Dans le cadre du projet de la compagnie Sylvain Groud, des stages seraient à organiser, en sachant que leurs contenus, leurs organisations, leurs publics sont à définir avec l’évolution de la création. De plus, il est indispensable de noter que c’est la demande (de tous les acteurs du projet : patients, visiteurs, soignants, public du Rive Gauche, équipe de création) qui créera la proposition ainsi que la chronologie des interventions afin de servir au mieux la cohérence de l’échange.
Sont à mettre en place une moyenne de deux stages, de deux jours par mois…Au sein de la structure culturelle comme au sein du CHU.
Des stages de danse, « traditionnels », motivés par la sensibilisation. Echanger, grâce et par le mouvement. Observer et découvrir, soi et l’autre. S’efforcer de prendre confiance, en soi, en son poids, sa nature, son être…mesurer la quantité de confiance que l’on pense être prêt à donner.

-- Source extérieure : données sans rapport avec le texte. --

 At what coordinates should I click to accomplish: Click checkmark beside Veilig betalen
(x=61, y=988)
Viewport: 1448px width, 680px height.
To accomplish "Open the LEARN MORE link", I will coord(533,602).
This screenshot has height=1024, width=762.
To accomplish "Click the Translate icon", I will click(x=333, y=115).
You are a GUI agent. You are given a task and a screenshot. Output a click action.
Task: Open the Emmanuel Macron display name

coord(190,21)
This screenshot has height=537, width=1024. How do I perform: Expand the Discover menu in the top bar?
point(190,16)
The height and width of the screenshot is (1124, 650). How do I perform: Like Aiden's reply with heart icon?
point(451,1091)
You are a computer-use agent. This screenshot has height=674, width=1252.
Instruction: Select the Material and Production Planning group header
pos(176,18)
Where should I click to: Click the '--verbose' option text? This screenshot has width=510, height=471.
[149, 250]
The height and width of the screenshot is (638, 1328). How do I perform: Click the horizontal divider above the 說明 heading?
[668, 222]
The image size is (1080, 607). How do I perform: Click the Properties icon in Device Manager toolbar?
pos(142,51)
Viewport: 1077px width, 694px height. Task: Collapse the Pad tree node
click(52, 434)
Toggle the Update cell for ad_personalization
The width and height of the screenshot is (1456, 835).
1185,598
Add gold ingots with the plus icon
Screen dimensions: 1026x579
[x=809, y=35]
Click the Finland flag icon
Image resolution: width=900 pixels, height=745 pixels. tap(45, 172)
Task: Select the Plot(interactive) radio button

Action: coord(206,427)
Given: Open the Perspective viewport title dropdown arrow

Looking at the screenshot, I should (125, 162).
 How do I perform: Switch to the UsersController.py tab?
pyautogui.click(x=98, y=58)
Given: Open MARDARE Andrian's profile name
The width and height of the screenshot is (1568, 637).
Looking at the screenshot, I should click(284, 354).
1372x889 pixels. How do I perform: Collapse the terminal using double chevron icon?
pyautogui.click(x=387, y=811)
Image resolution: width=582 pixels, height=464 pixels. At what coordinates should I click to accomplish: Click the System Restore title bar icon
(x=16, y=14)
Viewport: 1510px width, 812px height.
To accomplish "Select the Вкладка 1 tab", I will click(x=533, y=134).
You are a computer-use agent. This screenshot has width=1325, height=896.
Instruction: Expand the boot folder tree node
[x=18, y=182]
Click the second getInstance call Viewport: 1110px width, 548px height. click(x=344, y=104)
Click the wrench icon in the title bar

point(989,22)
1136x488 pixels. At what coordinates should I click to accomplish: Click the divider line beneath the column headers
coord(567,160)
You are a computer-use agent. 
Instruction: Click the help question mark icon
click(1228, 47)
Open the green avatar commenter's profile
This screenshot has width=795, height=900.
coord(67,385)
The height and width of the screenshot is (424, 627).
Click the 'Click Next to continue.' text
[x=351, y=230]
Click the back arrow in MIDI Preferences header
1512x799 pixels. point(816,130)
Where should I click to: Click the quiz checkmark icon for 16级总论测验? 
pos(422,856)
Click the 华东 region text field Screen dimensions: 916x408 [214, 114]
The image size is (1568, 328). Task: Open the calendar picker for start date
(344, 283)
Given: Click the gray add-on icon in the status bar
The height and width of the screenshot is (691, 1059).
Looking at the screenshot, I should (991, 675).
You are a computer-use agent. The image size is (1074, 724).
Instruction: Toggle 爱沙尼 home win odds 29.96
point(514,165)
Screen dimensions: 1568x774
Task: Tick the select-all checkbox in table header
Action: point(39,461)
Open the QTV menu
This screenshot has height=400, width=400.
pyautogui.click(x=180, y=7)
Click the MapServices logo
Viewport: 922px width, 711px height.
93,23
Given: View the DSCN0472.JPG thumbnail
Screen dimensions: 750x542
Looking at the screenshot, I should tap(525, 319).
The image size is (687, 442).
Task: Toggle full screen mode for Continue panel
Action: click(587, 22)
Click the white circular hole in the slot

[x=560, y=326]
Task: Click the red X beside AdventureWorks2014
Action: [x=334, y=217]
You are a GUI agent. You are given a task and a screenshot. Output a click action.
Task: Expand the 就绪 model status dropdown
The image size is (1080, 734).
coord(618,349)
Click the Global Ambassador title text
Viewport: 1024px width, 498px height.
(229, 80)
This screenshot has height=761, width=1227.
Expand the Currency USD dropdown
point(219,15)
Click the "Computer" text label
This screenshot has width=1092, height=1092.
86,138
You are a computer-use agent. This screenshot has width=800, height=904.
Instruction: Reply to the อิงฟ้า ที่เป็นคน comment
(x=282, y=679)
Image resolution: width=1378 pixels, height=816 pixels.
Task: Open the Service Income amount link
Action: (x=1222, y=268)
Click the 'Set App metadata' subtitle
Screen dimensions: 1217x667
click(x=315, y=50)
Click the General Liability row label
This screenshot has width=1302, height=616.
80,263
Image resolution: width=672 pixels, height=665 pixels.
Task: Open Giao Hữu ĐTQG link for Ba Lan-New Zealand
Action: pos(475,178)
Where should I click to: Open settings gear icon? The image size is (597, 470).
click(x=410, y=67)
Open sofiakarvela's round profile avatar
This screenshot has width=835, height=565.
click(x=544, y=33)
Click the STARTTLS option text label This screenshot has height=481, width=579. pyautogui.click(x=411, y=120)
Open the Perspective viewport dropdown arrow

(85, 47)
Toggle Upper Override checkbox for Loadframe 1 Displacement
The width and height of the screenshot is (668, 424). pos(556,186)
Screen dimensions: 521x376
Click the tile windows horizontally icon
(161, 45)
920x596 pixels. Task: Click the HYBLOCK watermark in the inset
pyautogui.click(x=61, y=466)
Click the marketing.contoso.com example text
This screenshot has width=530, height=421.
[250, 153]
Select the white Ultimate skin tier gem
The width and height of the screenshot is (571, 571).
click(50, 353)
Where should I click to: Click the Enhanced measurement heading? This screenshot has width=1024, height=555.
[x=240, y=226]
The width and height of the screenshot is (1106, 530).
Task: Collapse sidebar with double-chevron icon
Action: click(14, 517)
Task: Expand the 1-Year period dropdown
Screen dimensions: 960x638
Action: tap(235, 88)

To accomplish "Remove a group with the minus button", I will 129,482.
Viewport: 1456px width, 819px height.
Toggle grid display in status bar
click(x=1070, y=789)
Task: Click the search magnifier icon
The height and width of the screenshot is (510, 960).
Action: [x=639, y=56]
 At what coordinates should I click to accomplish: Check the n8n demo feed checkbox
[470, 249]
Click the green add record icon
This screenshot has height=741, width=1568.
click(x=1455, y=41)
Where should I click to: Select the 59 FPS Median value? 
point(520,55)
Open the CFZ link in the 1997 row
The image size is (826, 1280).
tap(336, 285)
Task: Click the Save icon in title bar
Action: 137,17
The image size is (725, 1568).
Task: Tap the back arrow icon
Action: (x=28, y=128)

S’engager ? Danser ! 
Autant de moyens d’inviter les différentes populations à se côtoyer.
 Des stages « ciblés », adressés en particulier, à un groupe défini permettant un travail intime, développant des thématiques précises, pouvant aboutir à la composition, comme par exemple :
Avec un groupe de soignants (infirmières…), aborder des aspects comme la manipulation, la précision, l’accompagnement mais aussi le détachement, etc.
Avec un groupe de patients (en pédiatrie, adolescentes anorexiques), toute la délicatesse du rapport au corps, au regard de l’autre…

Avec un groupe de personnes âgées, service gériatrie, la mémoire du geste…
Des temps de rencontres pourraient mêler toutes ces différentes expériences et permettre d’autres formes, également dansées.
 Des temps de discussion seraient à proposer en réaction avec le public, à la suite des évènements produits à l’hôpital (pôle éthique, dans les services même) comme au théâtre, qui pourraient à leur tour susciter un EDE.

Accompagner le processus de création

En diversifiant leurs modes d'intervention, en les complétant, les artistes alimentent leur questionnement sur leur art, sur la manière dont ils le vivent au quotidien. Parce que l'hôpital abrite des émotions intenses et interroge sur la vie, la mort, la souffrance, le corps, il établit des correspondances fortes avec l'art et peut amener les artistes à renouveler leurs formes d'expression. Fort de ces convictions et de son expérience dans un établissement de santé, la compagnie Sylvain Groud cherchera au terme de cette résidence de deux années à l'hôpital Charles Nicole de travailler à la réalisation d'une pièce dansée. Le Rive Gauche dans ce cadre pourrait accueillir la compagnie pour les dernières étapes de ce processus de création par un accueil studio permettant la mise en place de répétitions publiques, de présentations publiques, d'étapes de travail et des temps d'échanges en rapport au matériau de création (EdE).
Le jumelage est plus un principe qu'un cadre strict. Ce qui importe c'est l'ouverture réciproque de l'hôpital et de l'équipement culturel.
Grâce au jumelage, le projet culturel au sein de l'hôpital permet des échanges avec l'extérieur et favorise ainsi l'ouverture de l'hôpital sur la cité. Quant à l'équipement culturel impliqué, c'est pour lui un moyen de sensibiliser à ses activités des personnes qui n'y entreraient pas spontanément, tant il est vrai que si chacun de nous est amené potentiellement à fréquenter l'hôpital (l'accident ou la maladie nous concernent tous) plus de la moitié n'est jamais entrée dans un équipement culturel quel qu'il soit.